We’ve a culture of going into towns and places of convenience. Typically, the locations of the phone boxes are in those types of places. And that’s what we want to do — make the experience of charging a car easy, comfortable, and safe for people.

Way too reasonable a solution to satisfy Americans. Or someone really important…like the board of directors of AT&T.

Good News for Reforestation

DroneSeed, a company that uses fleets of drones to reforest areas burned in wildfires, received approval in October from the Federal Aviation Administration for its heavy-lift drones to operate Beyond Visual Line of Sight and to expand its use of heavy-lift drone swarms to California, Colorado, Montana, Nevada, Arizona and New Mexico. They previously had FAA authorization to operate in Oregon, Washington, and Idaho.

The FAA’s action allows DroneSeed to begin reforesting once a fire is contained and airspace is clear. Their aircraft drop seeds that are encapsulated in vessels consisting of four to six seeds, fertilizer, natural pest deterrents, and fibrous material which absorbs water and increases survivability.

Good news all round. A great use for new tech. An added benefit in new means of reforestation. Bravo!

Pfizer, Moderna, skip White House vaccine summit

Pfizer and Moderna, the two pharmaceutical companies closest to gaining U.S. clearance for a Covid-19 vaccine, won’t attend a White House summit intended to build confidence in the shots.

With the Food and Drug Administration expected to decide on whether to allow the companies’ vaccines to be distributed in the coming days, there was worry that regulators and executives shouldn’t be seen rubbing elbows at the Tuesday meeting.

…The focus of the gathering shifted after Peter Marks, the head of the FDA center that reviews vaccines, volunteered to make a presentation…Since it would be would inappropriate to have vaccine company executives touting their shots while in the same room with their regulator, a decision was made not to include any drugmakers in the meeting, the official said on a call with reporters on Monday.
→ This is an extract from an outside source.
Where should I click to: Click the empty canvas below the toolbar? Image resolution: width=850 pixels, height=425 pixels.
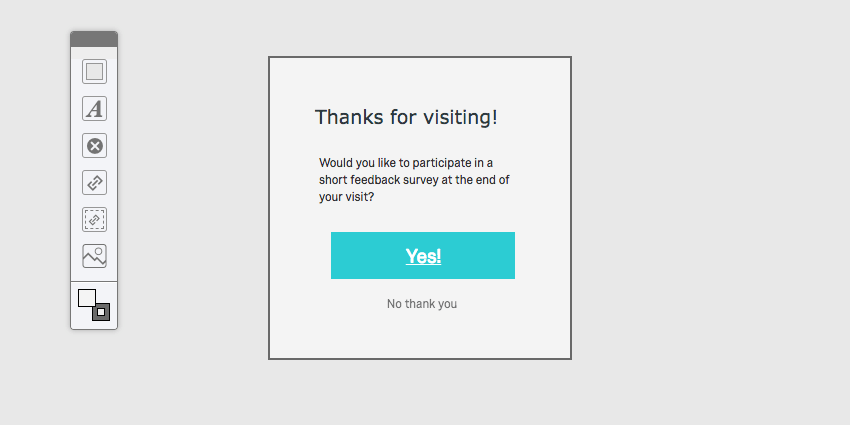[x=94, y=378]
Predictably, Trump’s setup their “summit” to try to make it appear they had done something right in the fight against COVID-19. And fumbled the ball.

RTFA, though. Pfizer had already notified organizers they wouldn’t be attending. Something similar from Moderna. Both of these firms should be making announcements over the next week or two.

Transparency note: I own shares in Moderna in my retirement investment account.